The recent drawdown reflects a classic regime reset rather than a collapse in fundamentals.
What is driving the sell-off
The shock from new AI automation tools has accelerated fears of faster-than-expected disruption, compressing multiples across application software.
Valuations were still elevated after the October rally, leaving the sector vulnerable once growth durability was questioned.
Systematic de-risking and crowded positioning amplified the move, which explains why the Nasdaq 100 fell far less than pure-play software.
Will software continue to dip
Near term, volatility likely persists. Earnings revisions and guidance clarity will matter more than narratives.

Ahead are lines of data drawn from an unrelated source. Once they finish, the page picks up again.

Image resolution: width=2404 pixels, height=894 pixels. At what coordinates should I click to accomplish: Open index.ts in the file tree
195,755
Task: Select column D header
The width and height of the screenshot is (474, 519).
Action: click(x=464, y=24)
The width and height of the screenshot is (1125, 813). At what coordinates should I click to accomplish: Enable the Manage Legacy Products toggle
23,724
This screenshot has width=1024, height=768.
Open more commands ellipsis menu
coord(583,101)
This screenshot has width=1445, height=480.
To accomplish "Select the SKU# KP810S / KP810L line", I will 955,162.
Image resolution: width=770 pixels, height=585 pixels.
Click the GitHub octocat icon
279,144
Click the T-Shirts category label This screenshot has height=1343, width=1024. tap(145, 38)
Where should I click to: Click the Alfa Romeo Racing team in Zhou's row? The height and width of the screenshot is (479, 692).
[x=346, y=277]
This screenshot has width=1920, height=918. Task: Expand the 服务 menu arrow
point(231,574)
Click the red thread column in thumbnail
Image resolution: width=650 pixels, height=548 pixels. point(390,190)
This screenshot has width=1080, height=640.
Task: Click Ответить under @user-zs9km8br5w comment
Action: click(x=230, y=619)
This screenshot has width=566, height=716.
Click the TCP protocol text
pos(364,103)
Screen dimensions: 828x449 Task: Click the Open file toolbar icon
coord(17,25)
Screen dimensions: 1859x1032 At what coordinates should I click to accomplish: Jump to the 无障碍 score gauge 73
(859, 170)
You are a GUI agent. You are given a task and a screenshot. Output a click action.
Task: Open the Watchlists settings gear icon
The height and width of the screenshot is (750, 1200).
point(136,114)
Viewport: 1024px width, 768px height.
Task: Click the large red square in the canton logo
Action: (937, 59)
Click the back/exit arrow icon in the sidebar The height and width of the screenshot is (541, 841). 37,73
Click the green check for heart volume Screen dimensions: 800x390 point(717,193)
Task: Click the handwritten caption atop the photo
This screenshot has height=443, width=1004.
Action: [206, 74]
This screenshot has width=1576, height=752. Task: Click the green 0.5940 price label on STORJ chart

However, a broad 26 percent drawdown already prices in material margin pressure and slower monetisation, which may prove overly pessimistic for quality names.
Buy-the-dip or not
This is not a blanket buy-the-dip.
Selective opportunities exist in companies with mission-critical workflows, strong pricing power, and clear AI cost offsets.
Lower-quality, tool-like software with weak moats may still face structural derating.
On panic selling
The speed suggests forced selling rather than a reassessment of long-term cash flows.
Historically, such episodes in software often create tiered entries, not V-shaped rebounds.
Bottom line This looks like a healthy but painful reset. Long-term investors should scale in selectively, while traders should respect that sentiment can stay negative longer than fundamentals justify.